The general store©Copyright: Jeri Danyleyko
Ballycroy, located in Simcoe County, had its beginnings in 1826, with the construction of a chopping mill. The operation was later expanded to include a sawmill, shingle factory, and possibly a flour mill.
By the 1870s Ballycroy was a booming community that boasted a population of around 200. Besides the mills, it included two general stores, a law office, millinery shop, blacksmith shop, four tavern/hotels and a liquor store. It was the hotels and liquor store that led to Ballycroy's infamous reputation for the legendary alcholic brawls that reportedly lasted for days.

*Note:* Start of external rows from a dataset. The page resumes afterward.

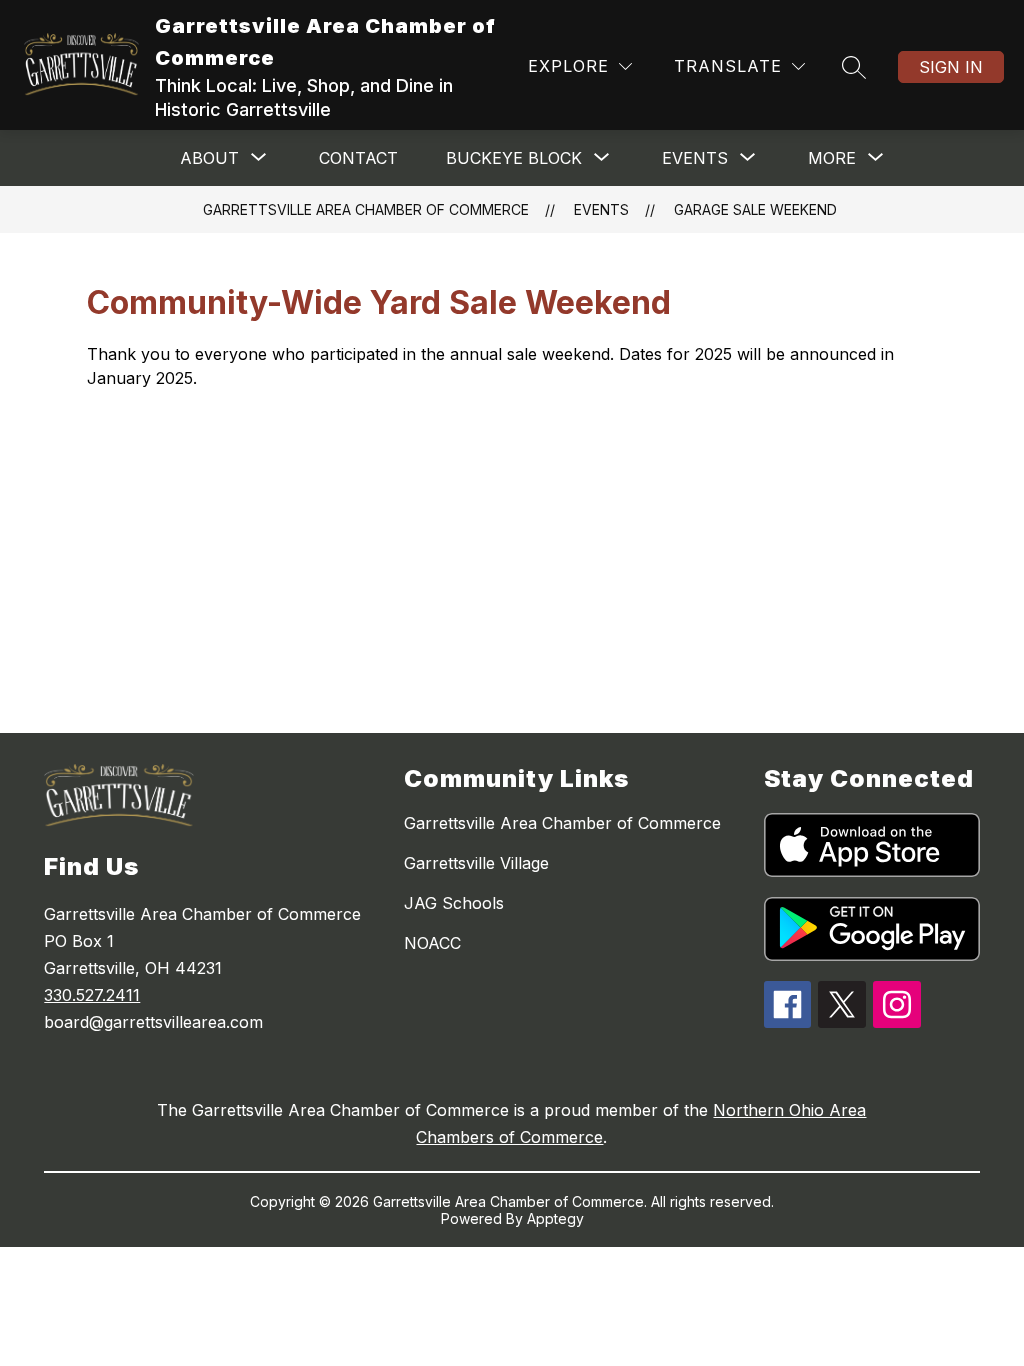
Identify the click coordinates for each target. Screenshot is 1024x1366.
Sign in (951, 67)
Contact (358, 158)
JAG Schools (454, 903)
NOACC (432, 943)
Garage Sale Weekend (755, 209)
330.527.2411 (92, 995)
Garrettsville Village (476, 863)
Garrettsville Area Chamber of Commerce (366, 209)
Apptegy (555, 1218)
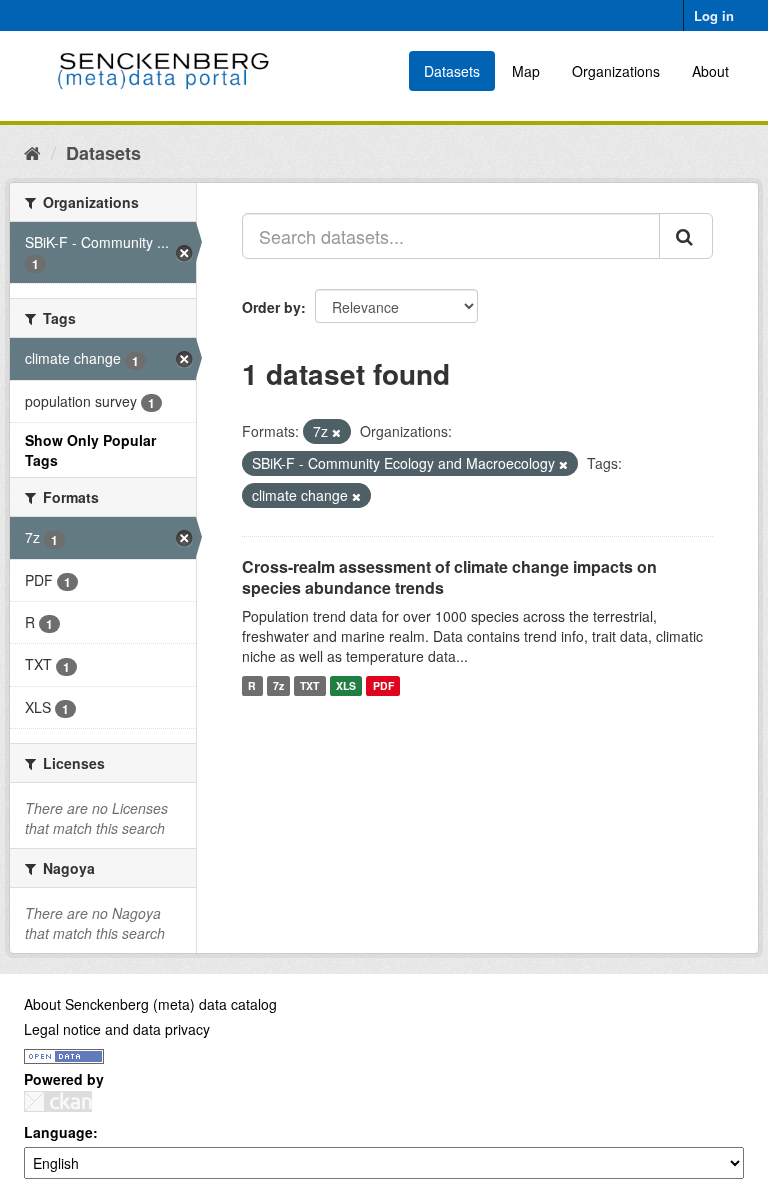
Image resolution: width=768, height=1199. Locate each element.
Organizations (616, 71)
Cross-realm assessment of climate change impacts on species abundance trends (449, 577)
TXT (309, 685)
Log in (714, 15)
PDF (383, 685)
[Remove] (336, 432)
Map (526, 71)
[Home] (32, 152)
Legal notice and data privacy (117, 1029)
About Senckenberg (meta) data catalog (150, 1004)
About (710, 71)
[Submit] (686, 236)
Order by (271, 307)
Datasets (452, 71)
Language (58, 1132)
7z (278, 685)
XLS (346, 685)
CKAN (58, 1101)
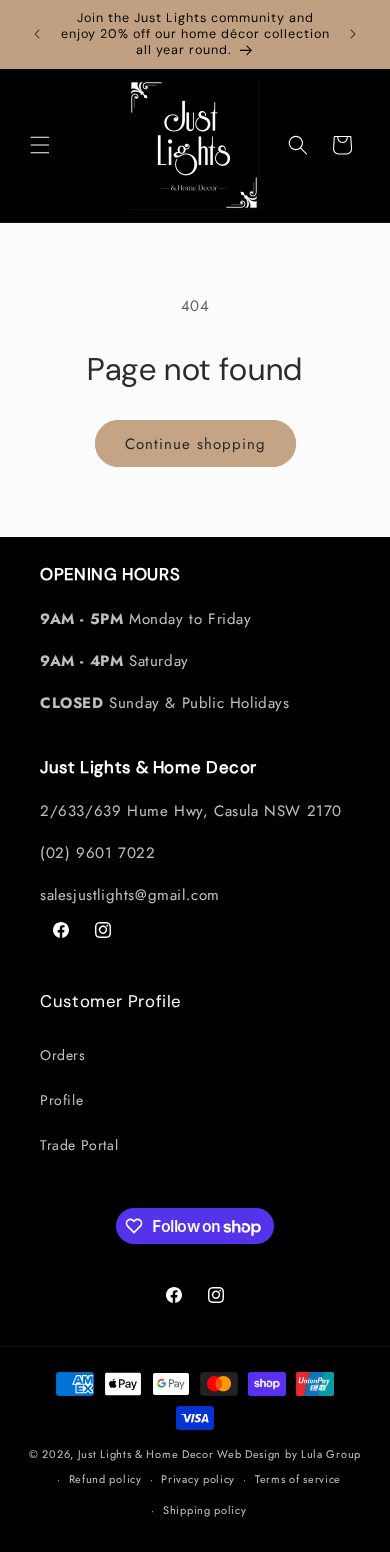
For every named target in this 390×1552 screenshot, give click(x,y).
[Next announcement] (353, 34)
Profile (61, 1100)
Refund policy (105, 1479)
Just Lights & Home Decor (146, 1454)
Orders (63, 1055)
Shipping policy (205, 1510)
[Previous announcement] (37, 34)
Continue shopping (195, 444)
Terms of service (298, 1479)
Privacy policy (198, 1479)
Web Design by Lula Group (289, 1454)
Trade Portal (79, 1145)
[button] (40, 145)
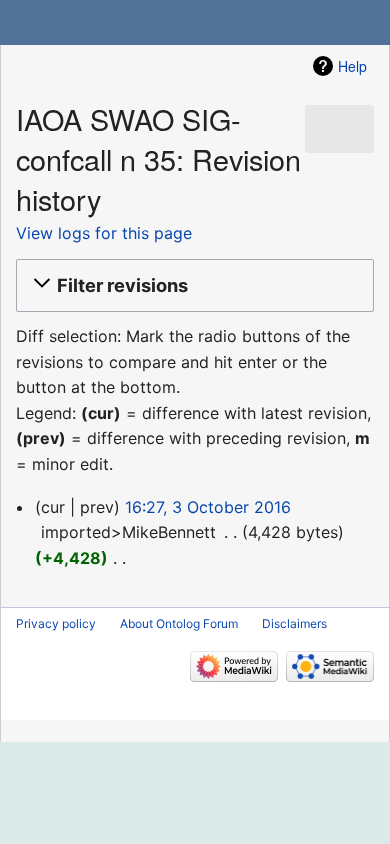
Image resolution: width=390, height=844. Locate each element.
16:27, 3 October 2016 (208, 507)
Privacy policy (56, 623)
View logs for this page (104, 233)
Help (352, 66)
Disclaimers (294, 623)
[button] (192, 286)
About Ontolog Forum (179, 623)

On a brighter note, Peter Small's hotel was renowned for its excellent food and fine liquor. Small's hotel thrived until the spring of 1875, when it burned to the ground. Tragically three young women lost their lives in the inferno. Following whispers of arson and insurance fraud, Small was more or less run out of town. The loss of hotel, along with Small's other business ventures, later proved to be a grave financial setback to the entire community.
Ballycroy suffered another major blow when it was bypassed by the railway in favour of nearby Palgrave. Many businesses relocated to be closer to the railway. Road realignments in later years bypassed Ballycroy completely.
Today Ballycroy has been reduced to a quite backwater. Many of the original homes still stand, along with the general store and post office. Ballycroy's current residents have taken an active role in documenting their community's history by excavating numerous foundations in an attempt to remap the original town site.